The decomposition should also be lossless because City.Name is a common attribute for both tables and is key for City (I'm quite unsure about this)
When I showed this to my teacher it just scored 0 and told me to go read the book without further explanation. Now I did read the book, and the articles I found linked around here but I'm honestly clueless, so I'm asking for your advice! Any help would be appreciated
1)The city name is unique independently from the nation (there can not be two nation with the same city, even if that is not true in reality), otherwise the primary key would be wrong.
On the one hand, your reasoning here is correct. On the other hand, many (most?) textbook normalization exercises don't include keys at all. You're usually expected to derive all possible keys from the dependencies. Maybe your teacher expects you to ignore the existing key.
Another possibility is that your teacher wanted you to include the FD {CityDeparture, CityArrival, Day} -> {NationDeparture, NationArrival}.
Another possibility is that your teacher wanted you to explore the dependencies within the primary key. Are there any multi-value dependencies?
If your book includes an algorithm that you can do with pencil and paper--most of them do--try working through it that way. See what you get.
Your decomposition of
Flight(CityDeparture,CityArrival,Day,NationDeparture,NationArrival)
into
Flight(CityDeparture,CityArrival,Day)
CityD(CityDeparture,NationDeparture)
CityA(CityArrival,NationArrival)
gives you indeed BCNF.
Regarding the last step, the unification of CityD and CityA: This is not justified by your functional dependencies, and thus incorrect from a formal database perspective. It would be justified by further context knowledge. In practice, it would of course make sense in most settings.

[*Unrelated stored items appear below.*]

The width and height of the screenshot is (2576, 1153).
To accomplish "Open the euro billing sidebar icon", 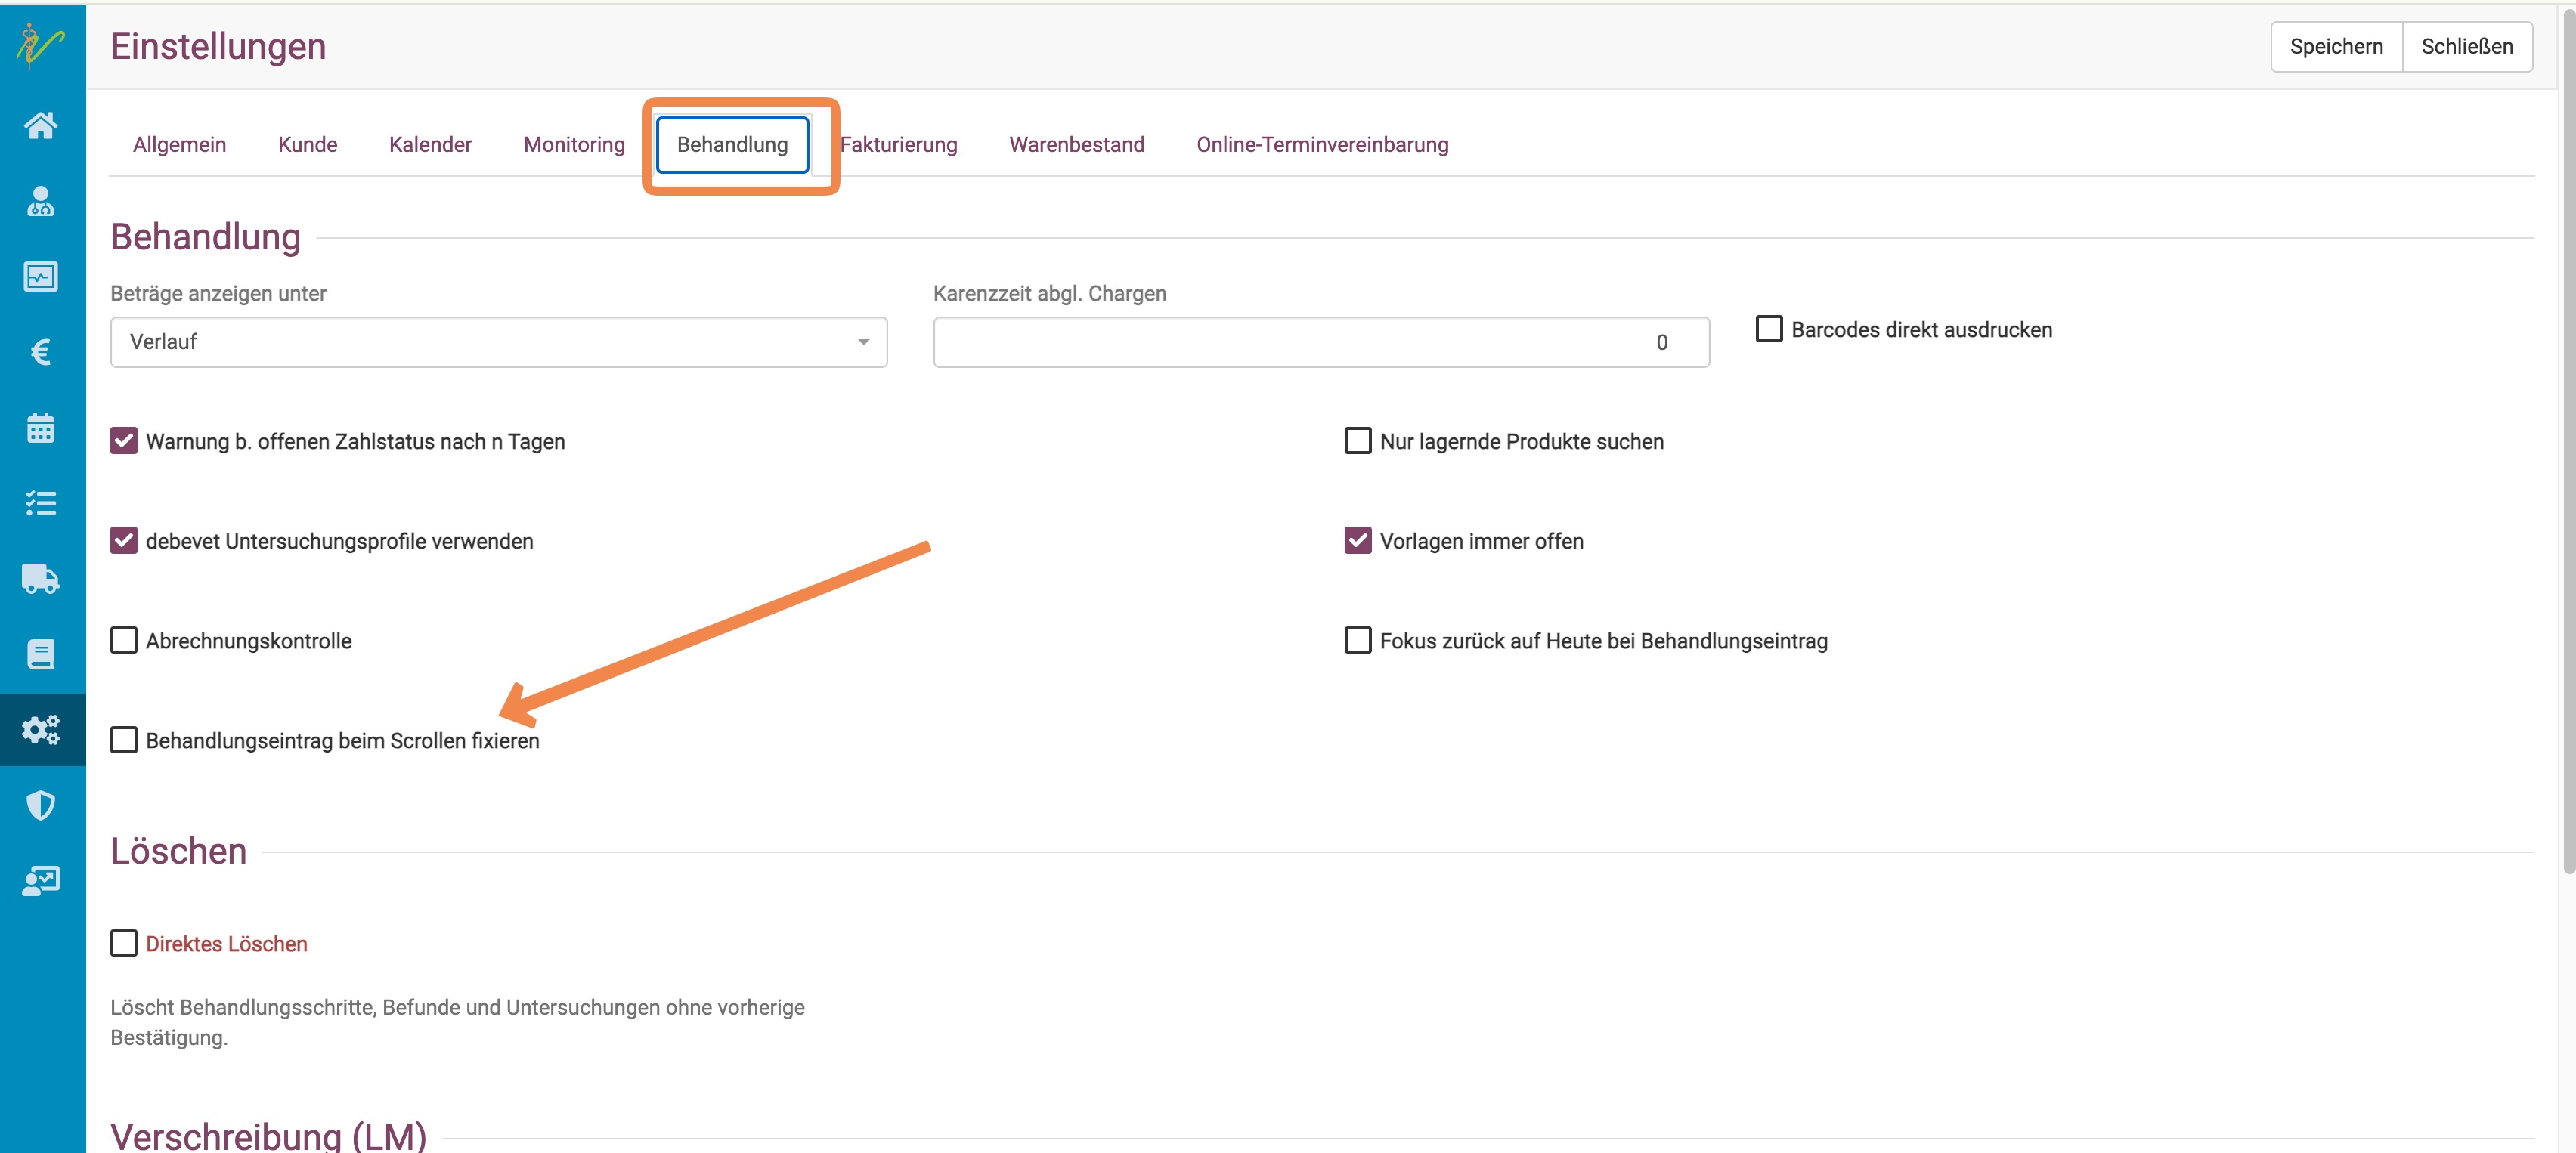I will tap(41, 352).
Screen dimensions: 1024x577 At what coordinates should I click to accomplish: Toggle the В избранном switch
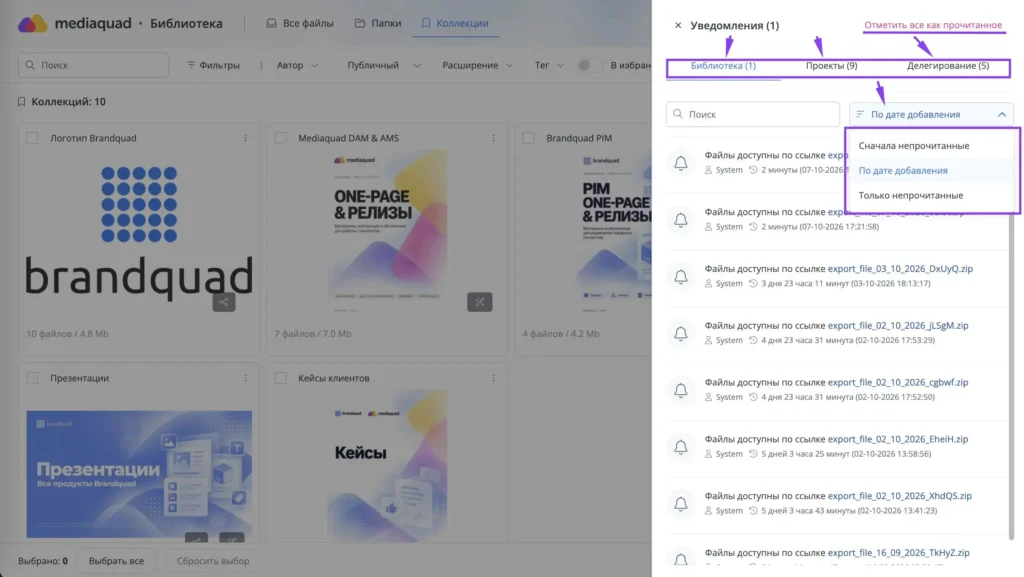point(588,65)
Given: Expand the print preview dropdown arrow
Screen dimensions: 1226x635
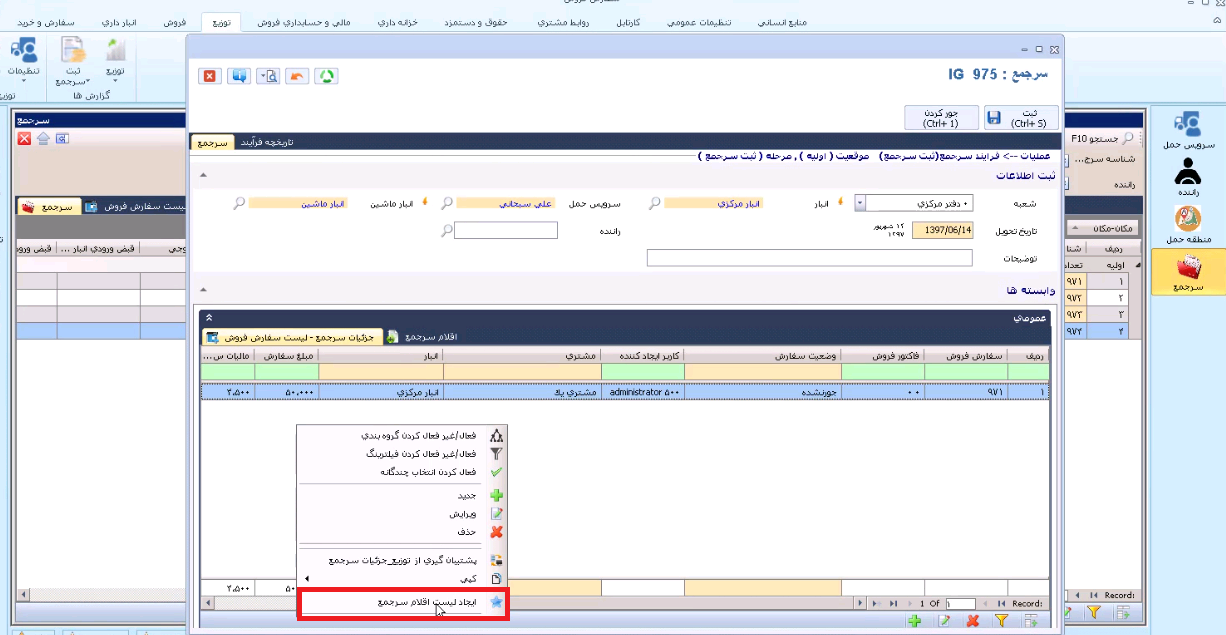Looking at the screenshot, I should click(x=261, y=76).
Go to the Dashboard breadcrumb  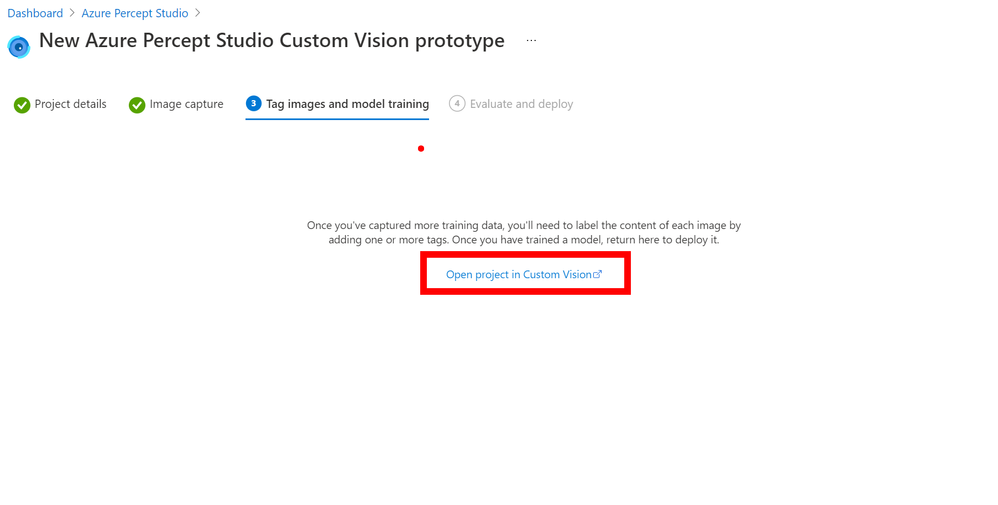point(35,13)
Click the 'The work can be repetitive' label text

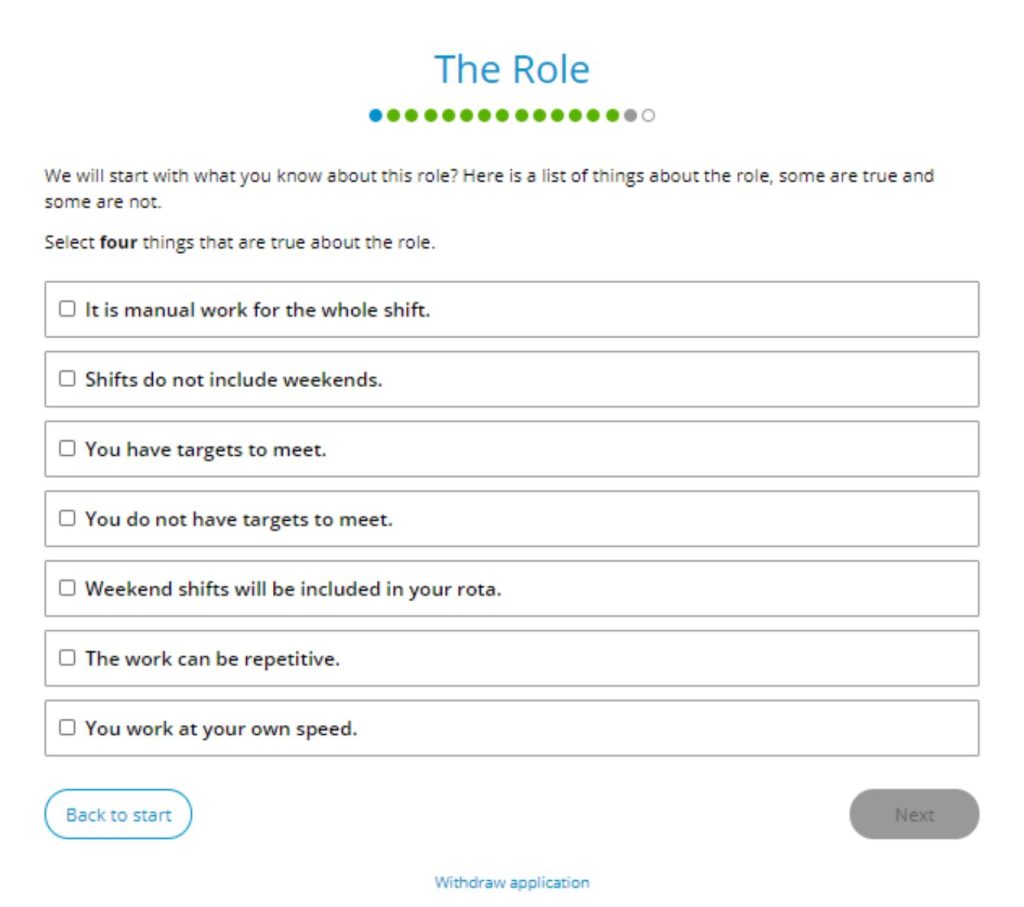tap(212, 659)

Keep in mind that database normalization is a formal discipline, and so are its algorithms. Substitute artificial names for your relation, e.g., R(A,B,C,D,E) with the same keys and functional dependencies - the result must be same up to renaming.
EDIT
This assumes that the primary key and the two functional dependencies CityDeparture->NationDeparture and CityArrival->NationArrival were given as part of the exercise - otherwise see Mike's answer.